Indeed, one may say that all the encircled UV bright points (the leftmost image) are close to mixed polarities in the middle figure (magnetogram). But we should note that such mixed polarity areas are everywhere. In order to know which pairs are MMFs and which pairs are unconnected, it is necessary to trace the evolution of individual pairs. We will show a magnetogram movie from MDI. But before that, we point out that the UV bright points do not appear to be "the early appearances of the flare" as claimed, as far as the second flare is concerned -- see the next figure.

This figure shows where the flare foot-points are located (see the arrows) on the basis of images in three wavelengths. The bottom panels show SXT and HXT images, respectively. We remember in certain cases SXT soft X-ray images taken in the early phase of a flare show emission from areas close to foot-points.
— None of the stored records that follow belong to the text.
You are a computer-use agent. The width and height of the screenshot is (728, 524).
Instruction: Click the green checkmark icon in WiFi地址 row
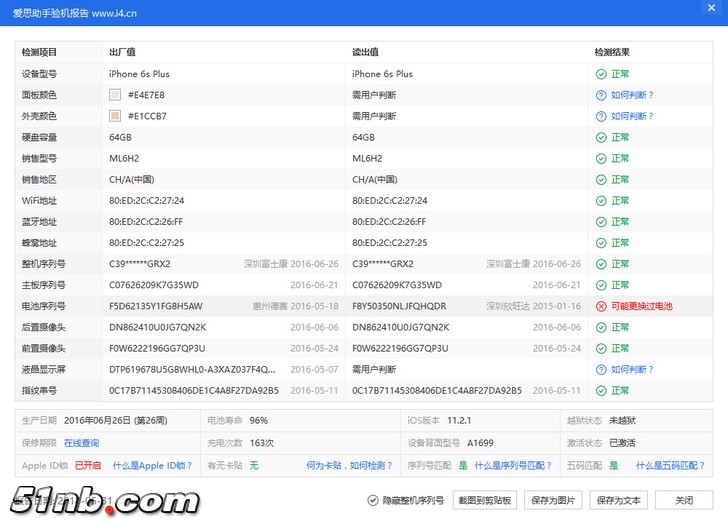(x=601, y=200)
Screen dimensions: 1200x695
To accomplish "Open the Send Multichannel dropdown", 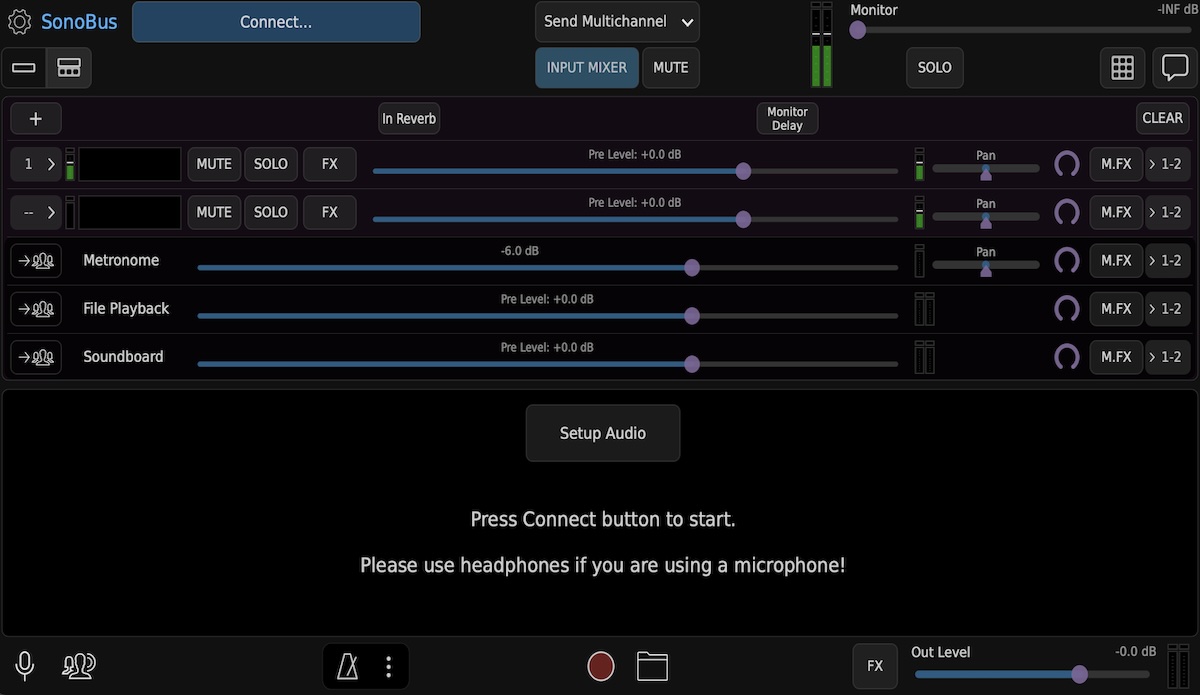I will click(617, 22).
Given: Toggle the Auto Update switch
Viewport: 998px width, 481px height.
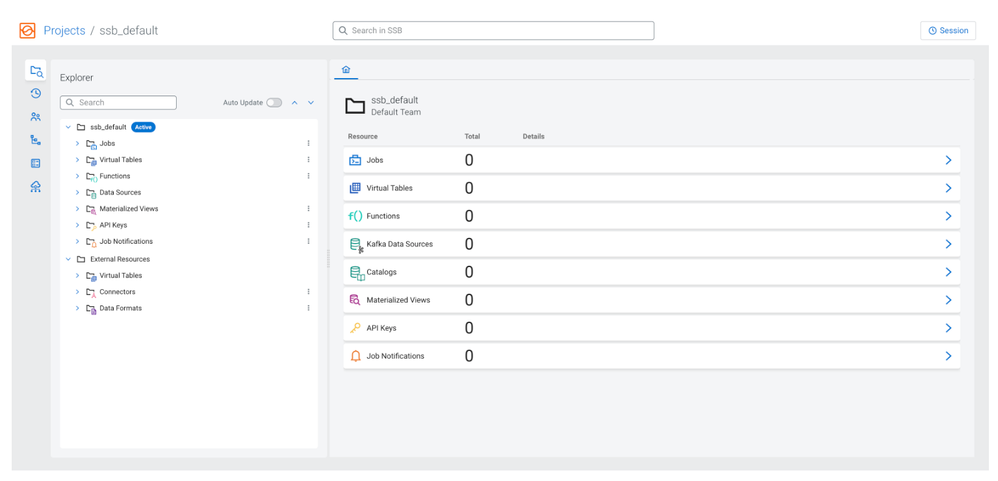Looking at the screenshot, I should tap(274, 103).

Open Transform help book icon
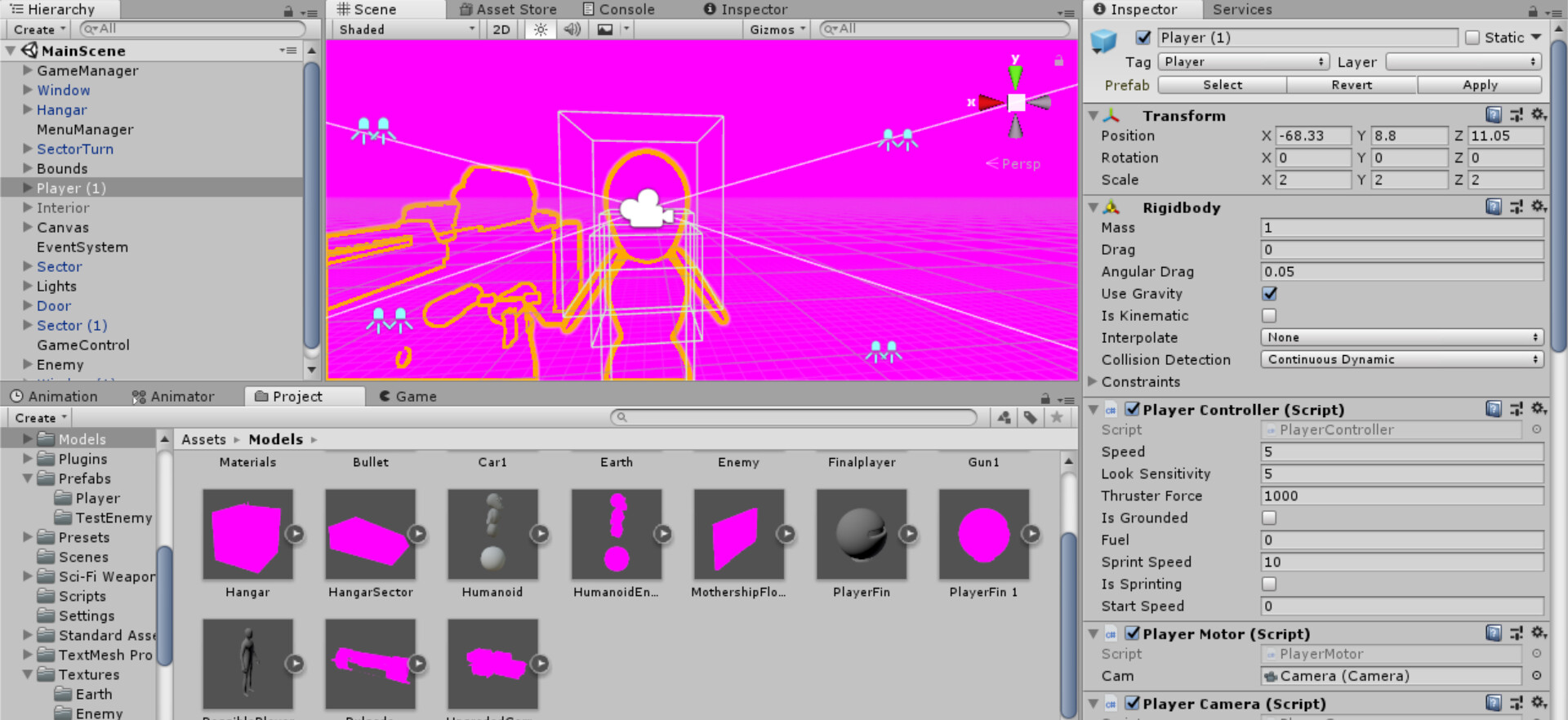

An HXT 23-33 keV image is shown (bottom right) in contours on top of an MDI continuum image. We note that the main flare loop is not really associated with the UV brightenings, and that one foot-point is located close to the sunspot umbra. Interestingly, MDI magnetograms recorded spurious signals due to the flare (top left), and they probably represent the flare foot-points, consistent with the locations in the HXT image. Note that all three X-class flares on 24 November showed this artifact in MDI magnetograms, at nearly the same locations. Furthermore, the flares also left signals in MDI continuum images, i.e., they are white-light flares (cf. last week's nugget.) As usual, TRACE 1600 Å data also show features other than the main flare loop (the image at top right is saturated.)
 

Relation between the flare and the dimming

The relation of the flare and the associated CME is always a tricky business, because we still do not know for sure what the low coronal signatures are for CME initiation. But if we assume that coronal dimming represents the foot prints of the CME loop or the "flux rope," then the following figure may indicate the relation. Although, empirically, dimming seen in EIT images is well correlated with CMEs, it is always better to look for dimming at different wavelengths to ensure that dimming is not a temperature effect. An increase (or decrease) of temperature off the instrument sensitivity range will lead to the disappearance of features. Here we compare SXT and EIT data, and find that the dimming areas match. The box indicates the field of view of the figures given above.  It is not clear what the toplogical relation is between what appear to be MMFs and the hypothetical loops connecting the two dimming regions.


Unusual MMFs

A movie of MDI magnetograms, taken from full disk data, was given in the previous nugget. In the following we show a movie of MDI high-resolution magnetograms taken during November 23/24.  In order to make it lighter on computer memory and more importantly to increase the signal to noise ratio, we did 15-minute averaging; the original data were taken every minute.  We the confirm very dynamic changes in the area (the "moat") surrounding the sunspot, and find different patterns from those described by Harvey and Harvey and others in such a way that (1) the motion is not always radial, and that (2) the magnetic features do not necessarily cancel and disappear at the moat outer boundary, (3) where the flux (notably the negative polarity, opposite to the sunspot polarity) builds up. More importantly, (4) there is a persistent azimuthal motion, clockwise in a area west of the spot, the area at which a flare foot-point is located. Therefore, we conclude that the major flare/CME activity started only on November 24, by which time enough magnetic flux (and shear) accumulated to the west of the sunspot, even though the MMF activity started on the 23rd.


Conclusions

There have been several published analyses on MMFs since the 1970s, and different authors emphasized different results as to how the MMF bipolar patterns are seen with respect to the radial direction, what evolution MMFs take, and how MMFs are correlated with coronal activity. But there is a possibility that apples and bananas were compared, that is "MMFs" may mean a range of things as long as there are outwardly moving magnetic features. In our region, it seems to be the flux emergence and the accumulated shear west of the sunspot that were a direct cause of the repeated CME/flare events. We acknowledge an interesting work by V. Yurchyshyn et al., who suggested the possible correlation between the behavior of MMFs and the twist of the sunspot.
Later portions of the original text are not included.